Sapporo, 23 juillet – 3 août 2014.

A la lisière ouest de la ville, le Parc de Maruyama [円山公園] repose sur les premiers contreforts de la montagne homonyme. En s’enfonçant dans le parc en arrivant du centre ville, on croise assez vite le Hokkaido Jingu [北海道神], principal sanctuaire Shinto d’Ezo, les territoires du Nord. Après une longue allée de bordée de cyprès, sous le regard des komainu [狛犬] – et des corbeaux – une porte majestueuse donne sur une grande cour entourée de beaux bâtiments de bois. Ema [絵馬] et Omikuji [おみくじ] s’affichent en nombre…

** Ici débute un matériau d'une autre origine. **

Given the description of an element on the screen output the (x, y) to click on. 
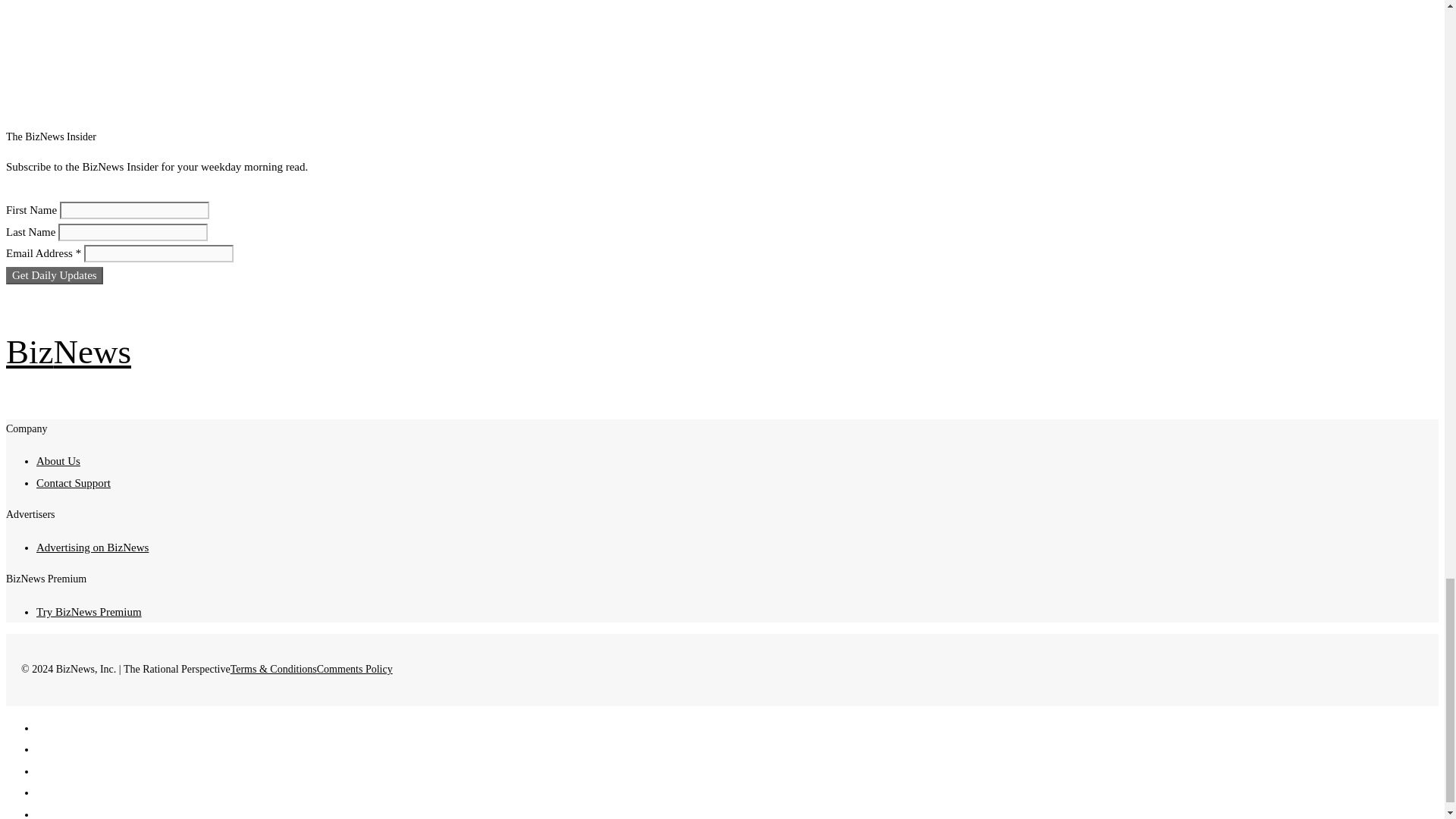
Get Daily Updates (54, 275)
BizNews (68, 351)
Spotify Embed: BizNews Radio (464, 40)
Given the description of an element on the screen output the (x, y) to click on. 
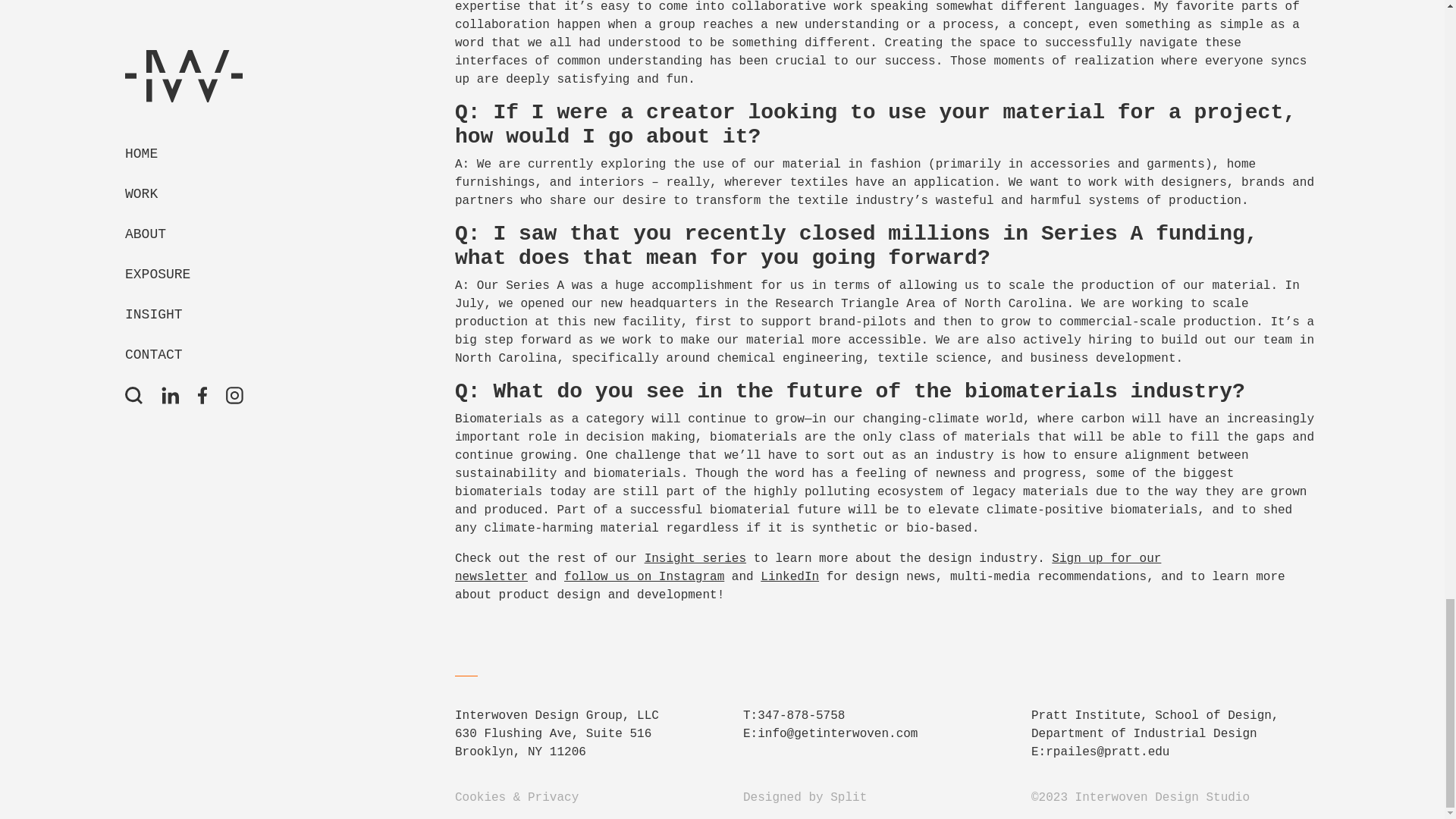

Un peu à l’écart, en se dirigeant vers le zoo, un petit chemin s’enfonce dans la forêt primaire, serpente en grimpant entre les arbres : c’est  le chemin aux 88 jizos, qui mène vers le sommet de la montagne de Maruyama. Ces 88 statues, selon la légende, sont impossibles à compter correctement – le total n’est jamais le même dans un sens et dans l’autre… C’est une belle ballade, au milieu d’arbres magnifiques, qui s’écartent parfois juste assez pour laisser voir, en contrebas, les buildings de Sapporo qui s’étendent alors à perte de vue.